━━━ Given records

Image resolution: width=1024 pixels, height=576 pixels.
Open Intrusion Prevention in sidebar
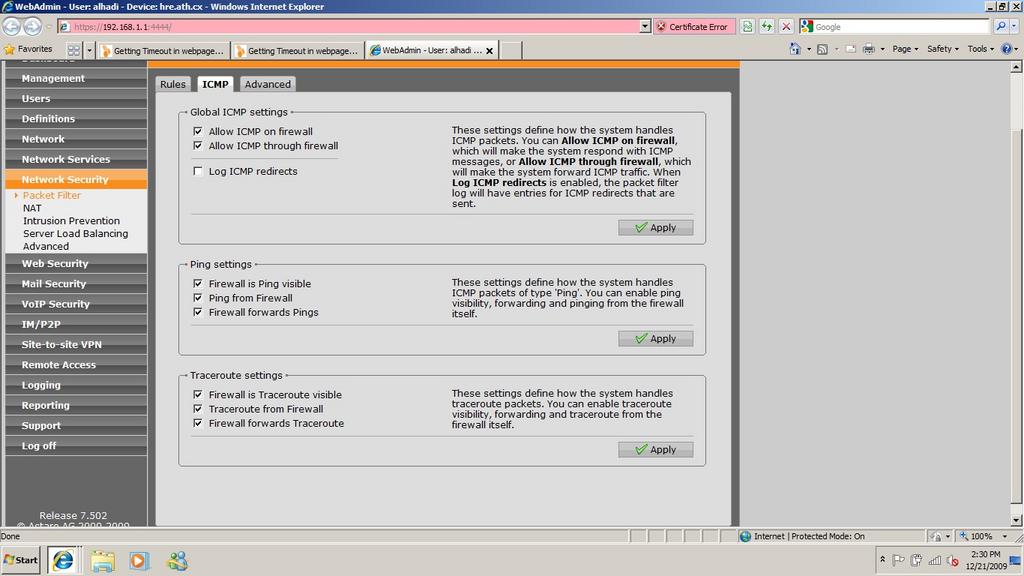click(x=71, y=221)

━━━━━━
━━━ Given records

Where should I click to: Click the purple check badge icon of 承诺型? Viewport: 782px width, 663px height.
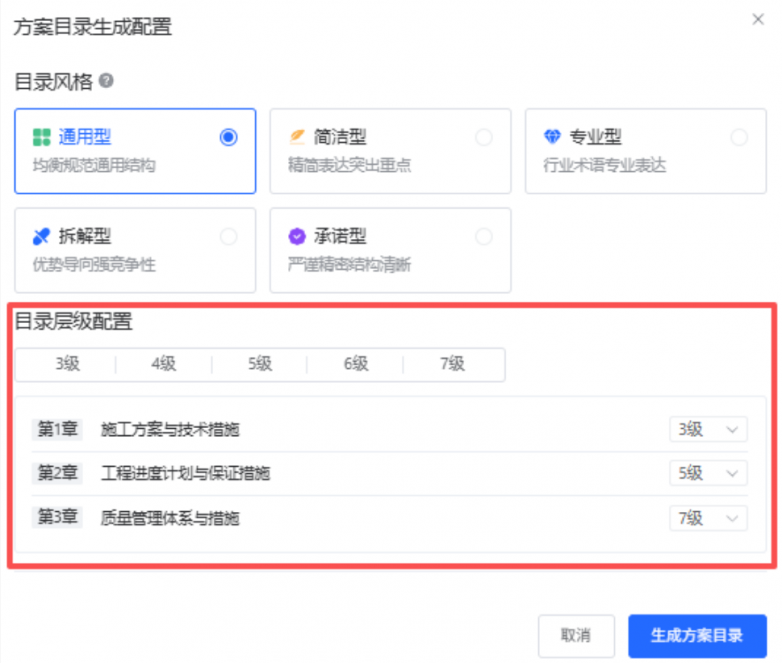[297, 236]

━━━━━━
━━━ Given records

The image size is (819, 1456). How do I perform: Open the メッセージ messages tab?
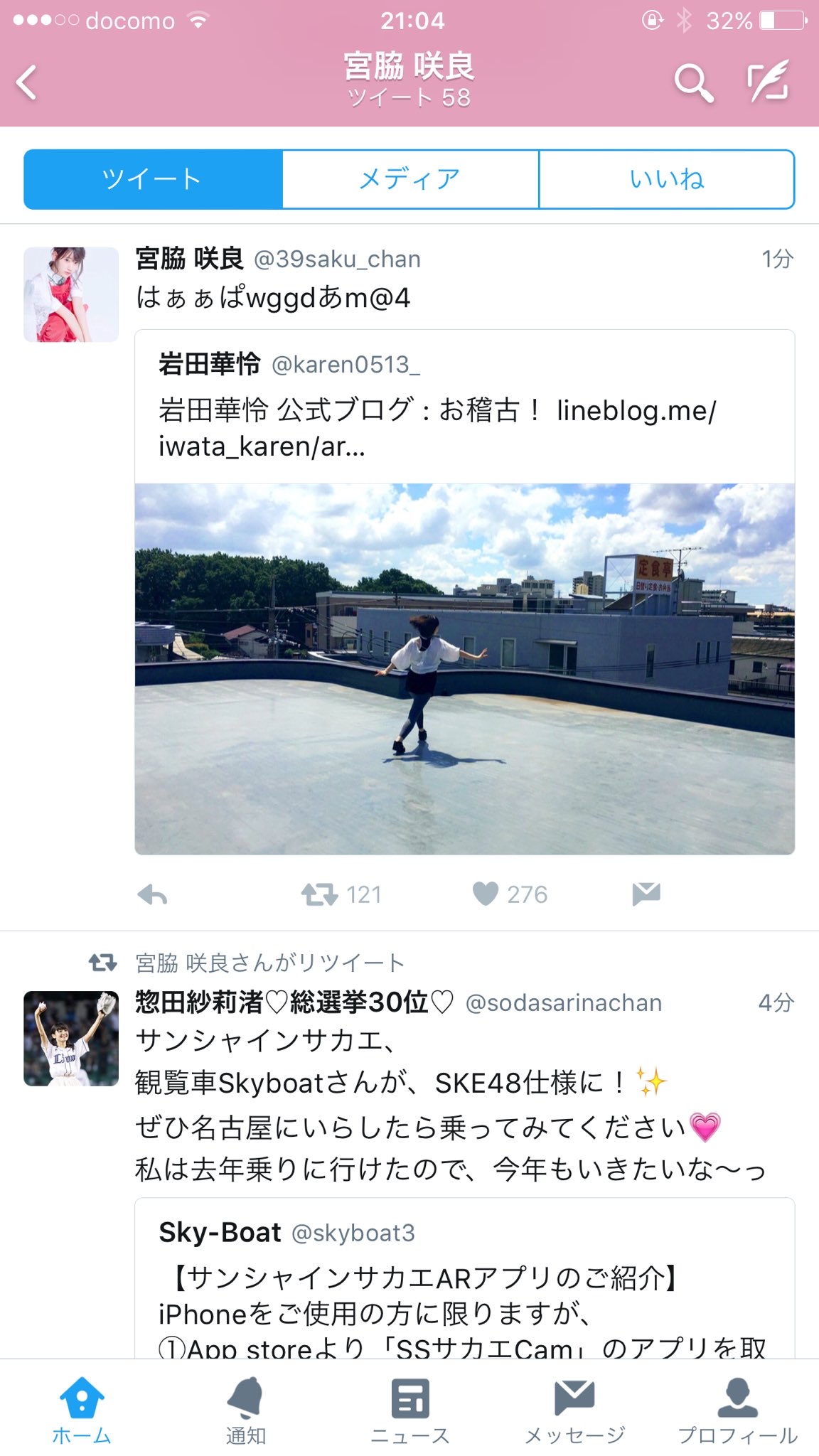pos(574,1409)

━━━━━━

▸ **What the task requires**: Convert the lines between the one holding "The image size" and the one holding "pos(574,1409)", inclusive, into a Markdown table with the columns "No." and "Line". Skip blank lines, and leave the pictures out.

▸ **Final result**:
| No. | Line |
|---|---|
| 1 | The image size is (819, 1456). How do I perform: Open the メッセージ messages tab? |
| 2 | pos(574,1409) |